Sunday, March 28, 2010

Brush Cleaner

I'm a cynic in general and especially when it comes to rave product testimonials. I always wonder if the person's a paid shill or getting a kickback. Still, late last year I was cruising the interwebs and came across a post on caring for your brushes.

Now after ruining my first few brush sets, I picked up the normal care stuff like cleaning and rinsing as I go, cleaning with a bit of soap at the end of the day, storing them so that the tips don't get smooshed... all that. But I'll admit, over the years I've mainly bought GW brushes. Their drybrushes are pretty nice and the normal ones aren't that bad. Even better, they're readily available and not too expensive. So if one died, it wasn't any big deal. While "art store" brushes might be nicer or hold a point longer, the costs never balanced out. They would be three times the price to only get twice the longevity. So I only bothered with a nicer brand for my detailing brush.

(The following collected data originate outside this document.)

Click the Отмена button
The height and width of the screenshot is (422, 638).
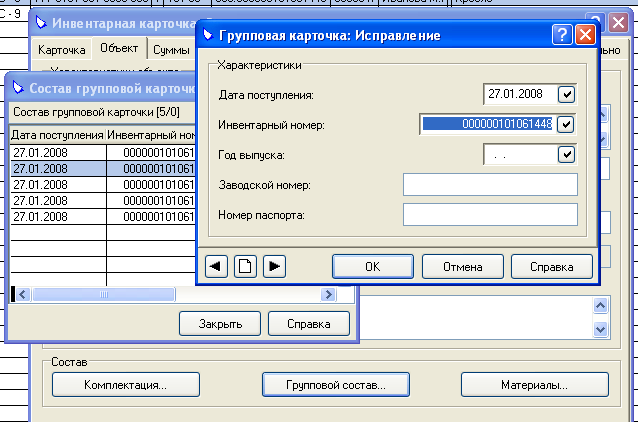click(461, 267)
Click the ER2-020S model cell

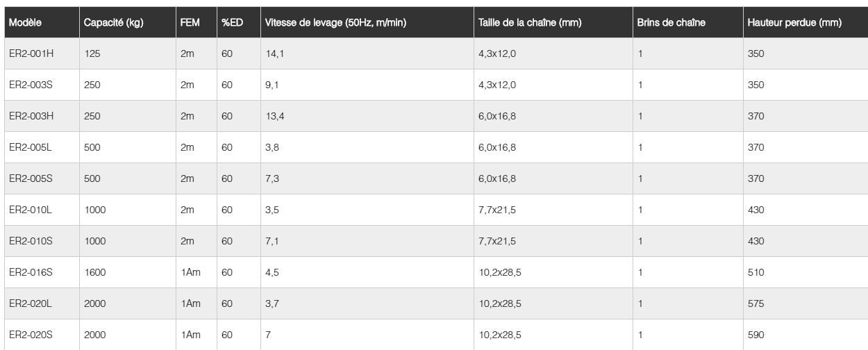pos(31,335)
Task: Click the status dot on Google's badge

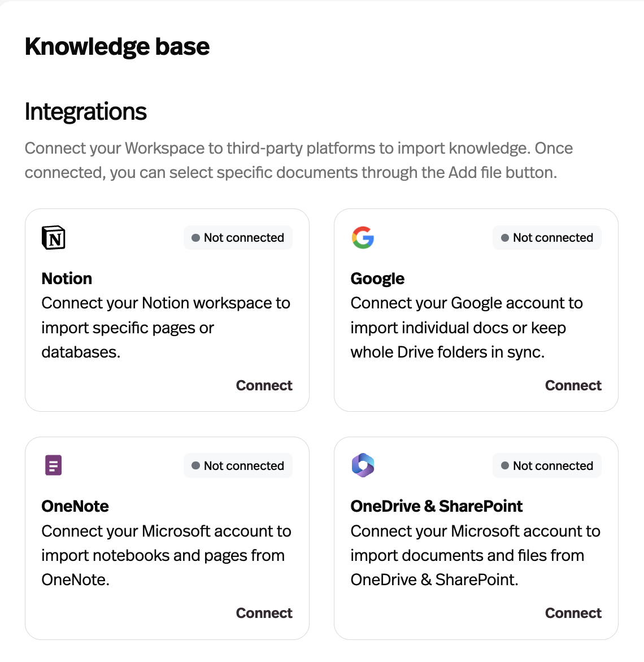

Then Thanksgiving '09 rolls around and the family is headed out of town to spend the weekend with the in-laws. Now an evil thing about Tucson is that my favorite art supply shop is right next door to my favorite coffee shop. It's a dangerous combination for my checkbook... If you're ever in town, swing by the area. It's worth the time. They get bean from Intelligentsia and have a pre-Starbucks Clover! There's also a large used bookstore about a block away. It's not Powell's, but decent and local. Also cruise across town to stop at Hat's Games and drop me an e-mail if you want to arrange a game!

Ack, back on topic! Faced with the choice of several days socializing with my in-laws or sitting on the porch painting minis, I needed a new detailing brush! We stop to get coffee for the drive and I pop into the art store. A master of swiftly grasping the obvious, the big neon orange "30% off" sign on Escoda brushes eventually catches my eye. I decide to splurge and pick up a few brushes, including a size 6 shader. (I've been VERY happy with it.) Ironically, due to an error on my part, the detailers I picked up were actually watercolor brushes. Thankfully, my wife and some friends do watercolor Illumination and can use them.

Anyways! While I was standing there in line contemplating how to tell my wife that I just spent the cost of a sushi dinner on three tiny brushes, my eye falls upon this:Yes, a jar of "The Master's" Brush Cleaner and the eventual topic of this post! I figured I was already spending too much and remembered that article I'd recently read... so I tossed in a jar to try it out.

This stuff is AWESOME.

So awesome, I was tempted to make "AWESOME" animated with sparklies...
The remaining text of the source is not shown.